27      La juridiction de renvoi relève que, selon la doctrine majoritaire allemande, un cas comme celui de l’espèce relève non pas du règlement 2017/1001, mais, en vertu de l’article 129, paragraphe 3, de ce règlement, des règles régissant la procédure civile allemande et, plus particulièrement, de l’article 261, paragraphe 3, point 2, de la ZPO, selon lequel la compétence du tribunal des marques de l’Union européenne établie du fait de l’introduction d’une demande reconventionnelle est indépendante de l’issue de l’action en contrefaçon et ne saurait, ainsi, disparaître en cas de désistement de cette dernière.

28      Or, selon la juridiction de renvoi, la nécessité de ménager une possibilité de se défendre pour le défendeur n’existe plus, lorsque, en raison d’un désistement, il n’y a plus lieu pour le tribunal des marques de l’Union européenne de statuer sur l’action en contrefaçon. Cette interprétation serait, en outre, corroborée par l’arrêt du 19 octobre 2017, Raimund (C‑425/16, EU:C:2017:776). Ainsi, le droit procédural national ne devrait s’appliquer qu’aussi longtemps qu’un recours prévu par le droit de l’Union est pendant. En outre, une telle interprétation ne ferait pas peser sur la partie demanderesse une charge excessive et disproportionnée, car celle-ci disposera toujours de la possibilité de saisir l’EUIPO en vertu de l’article 63 du règlement 2017/1001.

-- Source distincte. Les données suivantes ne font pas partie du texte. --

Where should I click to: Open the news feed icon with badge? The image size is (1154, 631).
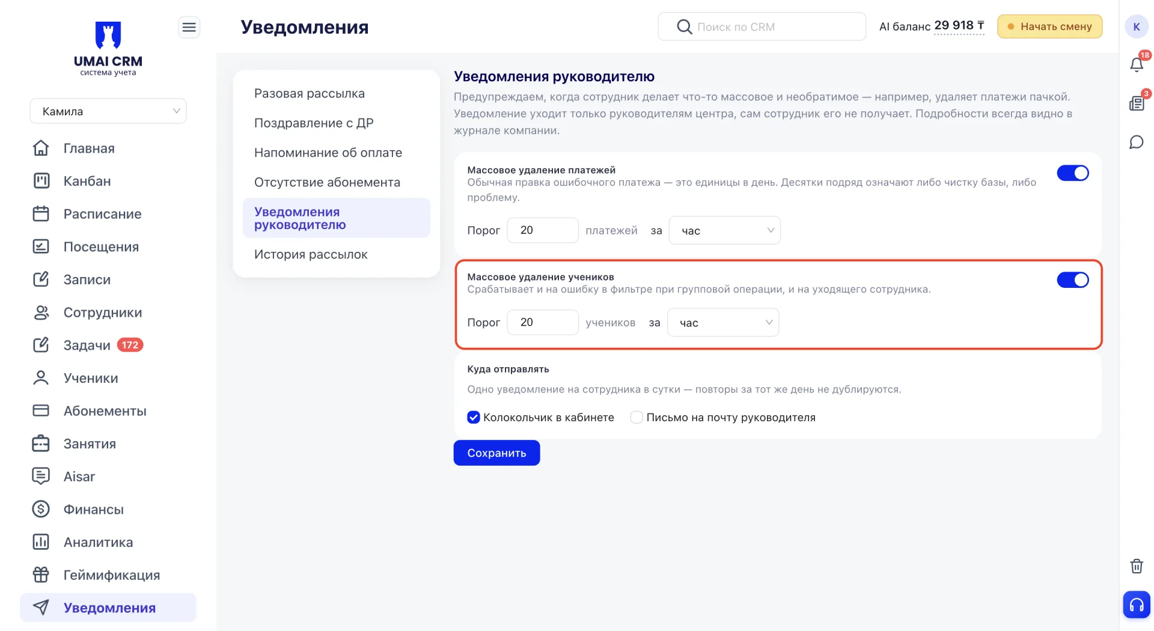[x=1136, y=103]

29      Dans ces conditions, l’Oberlandesgericht München (tribunal régional supérieur de Munich) a décidé de surseoir à statuer et de poser à la Cour la question préjudicielle suivante :

« L’article 124, sous d), et l’article 128 [du règlement 2017/1001] doivent-ils être interprétés en ce sens qu’un tribunal des marques de l’Union [européenne] a encore le pouvoir de statuer sur la nullité d’une marque de l’Union [européenne] invoquée dans une demande reconventionnelle, au sens de l’article 128 [du règlement 2017/1001], même après un désistement valable de l’action en contrefaçon, au sens de l’article 124, sous a), [dudit règlement] fondée sur cette marque de l’Union [européenne] ? »

 Sur la question préjudicielle

30      Par sa question, la juridiction de renvoi demande, en substance, si l’article 124, sous a) et d), ainsi que l’article 128 du règlement 2017/1001 doivent être interprétés en ce sens qu’un tribunal des marques de l’Union européenne, saisi d’une action en contrefaçon fondée sur une marque de l’Union européenne dont la validité est contestée au moyen d’une demande reconventionnelle en nullité, reste compétent pour statuer sur la validité de cette marque, en dépit du désistement de l’action principale.

31      Afin de répondre à cette question, il y a lieu de préciser le sens et la portée qu’il convient d’attribuer à la notion de « demande reconventionnelle », au sens de ce règlement.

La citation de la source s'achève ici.